A study based on the Official Diary of S. Paulo State shows that when José Serra occupied the governorshiop, he paid nearly BRL 34 million to the Grupo Abril, according to an April 29 report by the R7 news portal. The research was performed in 2010 by Altamiro Borges for the Correio do Brasil.

 Borges is a prominent Communist journalist whose work is featured in Vermelho, Carta Maior and Caros Amigos, among other outlets. In any event, it seems positive to me that this sort of data is obtainable from the Official Diary — a hairy experience for the database querier in the past. Suggestion: returning results of a query in PDF format rather than plain text is just plain evil.

But returning to Mexico.

Enrique Pena Nieto paid journalists for favorable propaganda

According to Opera Mundi, Reforma published sales orders by the candidate’s state government  that revealed «informational support» services. The documents show payments to popular radio personalities as well as the cost of above-board official publicity. 

Among the payments was a bill for 9.2 million pesos by Astron Publicidad in exchange for comments by radio host Oscar Mário Betetade, written by Joaquín Lopez-Doriga. TV hostess Carolina Faure charged 200 thousand pesos for assistance with interviews and publicity in2006.

Lopez-Doriga is the William Bonner — Dan Rather, if you would rather — of the Televisa nightly national newscast.
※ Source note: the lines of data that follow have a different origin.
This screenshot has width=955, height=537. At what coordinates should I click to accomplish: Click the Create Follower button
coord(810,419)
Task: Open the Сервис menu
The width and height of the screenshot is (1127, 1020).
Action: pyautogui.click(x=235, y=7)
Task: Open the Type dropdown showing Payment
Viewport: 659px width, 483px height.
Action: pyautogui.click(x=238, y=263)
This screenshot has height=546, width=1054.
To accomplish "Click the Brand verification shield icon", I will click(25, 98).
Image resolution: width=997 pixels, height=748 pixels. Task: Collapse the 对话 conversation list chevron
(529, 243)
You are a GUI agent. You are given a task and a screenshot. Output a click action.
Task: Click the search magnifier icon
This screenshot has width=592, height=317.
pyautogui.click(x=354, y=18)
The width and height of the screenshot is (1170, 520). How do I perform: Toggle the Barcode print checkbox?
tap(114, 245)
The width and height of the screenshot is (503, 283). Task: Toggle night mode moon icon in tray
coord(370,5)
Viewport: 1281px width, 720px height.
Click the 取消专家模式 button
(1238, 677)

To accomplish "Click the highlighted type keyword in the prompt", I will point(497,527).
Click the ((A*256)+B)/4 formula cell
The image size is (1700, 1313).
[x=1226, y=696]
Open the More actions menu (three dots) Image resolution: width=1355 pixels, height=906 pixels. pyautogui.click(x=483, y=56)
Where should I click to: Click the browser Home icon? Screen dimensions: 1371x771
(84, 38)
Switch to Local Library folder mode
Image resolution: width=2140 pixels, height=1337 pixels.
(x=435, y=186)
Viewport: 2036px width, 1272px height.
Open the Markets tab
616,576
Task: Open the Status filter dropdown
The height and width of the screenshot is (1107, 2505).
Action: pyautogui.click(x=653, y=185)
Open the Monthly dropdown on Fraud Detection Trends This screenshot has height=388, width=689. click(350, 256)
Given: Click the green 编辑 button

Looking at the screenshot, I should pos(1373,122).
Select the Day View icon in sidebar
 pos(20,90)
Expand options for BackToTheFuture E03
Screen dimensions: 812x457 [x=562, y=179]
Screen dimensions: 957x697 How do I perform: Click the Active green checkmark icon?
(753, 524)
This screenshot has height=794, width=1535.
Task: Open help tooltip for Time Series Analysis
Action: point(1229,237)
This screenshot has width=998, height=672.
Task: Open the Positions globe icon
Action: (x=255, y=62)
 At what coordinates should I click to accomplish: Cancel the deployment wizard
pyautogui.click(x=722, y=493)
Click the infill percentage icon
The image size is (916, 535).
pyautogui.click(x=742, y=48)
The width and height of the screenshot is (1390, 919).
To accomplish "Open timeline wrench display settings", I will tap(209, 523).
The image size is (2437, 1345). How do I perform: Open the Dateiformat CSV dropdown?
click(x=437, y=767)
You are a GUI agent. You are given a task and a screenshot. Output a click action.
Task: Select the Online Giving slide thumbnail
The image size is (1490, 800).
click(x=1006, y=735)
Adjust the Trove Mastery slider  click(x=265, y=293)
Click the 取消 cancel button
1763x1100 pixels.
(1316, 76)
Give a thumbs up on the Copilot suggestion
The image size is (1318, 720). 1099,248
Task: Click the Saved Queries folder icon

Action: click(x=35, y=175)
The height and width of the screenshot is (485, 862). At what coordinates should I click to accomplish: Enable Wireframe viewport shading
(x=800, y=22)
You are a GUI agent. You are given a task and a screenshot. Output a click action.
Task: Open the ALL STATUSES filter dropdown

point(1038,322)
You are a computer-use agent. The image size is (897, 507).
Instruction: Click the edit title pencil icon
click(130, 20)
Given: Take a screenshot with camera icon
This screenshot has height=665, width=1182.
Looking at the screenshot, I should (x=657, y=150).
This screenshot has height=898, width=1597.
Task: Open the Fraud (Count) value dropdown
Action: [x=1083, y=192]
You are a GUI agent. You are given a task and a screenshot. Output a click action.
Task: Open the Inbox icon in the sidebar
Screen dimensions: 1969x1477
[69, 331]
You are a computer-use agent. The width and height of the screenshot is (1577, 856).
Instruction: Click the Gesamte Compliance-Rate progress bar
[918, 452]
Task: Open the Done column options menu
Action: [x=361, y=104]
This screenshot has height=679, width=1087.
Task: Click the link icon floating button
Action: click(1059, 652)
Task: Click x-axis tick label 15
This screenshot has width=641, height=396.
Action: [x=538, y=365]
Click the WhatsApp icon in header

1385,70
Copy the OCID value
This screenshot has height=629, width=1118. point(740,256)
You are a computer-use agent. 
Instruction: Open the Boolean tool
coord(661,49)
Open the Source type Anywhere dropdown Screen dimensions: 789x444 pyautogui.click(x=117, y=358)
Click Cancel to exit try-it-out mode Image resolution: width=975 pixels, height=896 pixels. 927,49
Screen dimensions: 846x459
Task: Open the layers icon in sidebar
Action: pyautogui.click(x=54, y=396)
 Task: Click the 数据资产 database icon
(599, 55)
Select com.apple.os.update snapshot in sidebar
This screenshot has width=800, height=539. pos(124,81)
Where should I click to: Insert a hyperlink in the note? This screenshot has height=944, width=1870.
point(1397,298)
In his defense, the candidate said the commentaries were merely paid publicity aired during the program, saying they were “clear and identifiable, and their remuneration was completely transparent.” Radio stations, he said, “have many different payment plans for public and private-sector public relations.”.

Last week the Wall Street Journal denounced an accord by Mexican TV networks in favor of the  Peña Nieto candidacy.

Good for the W$J — it shows they are standing up to new management and staying in tune with the «reality-based community» that Dubya so loved to mock.

It is hard to differentiate between collusion and unilateral action by Mexican media, given the incredible degree of market share gobbled up by Televisa — 75% nationwide, with Azteca a distant second.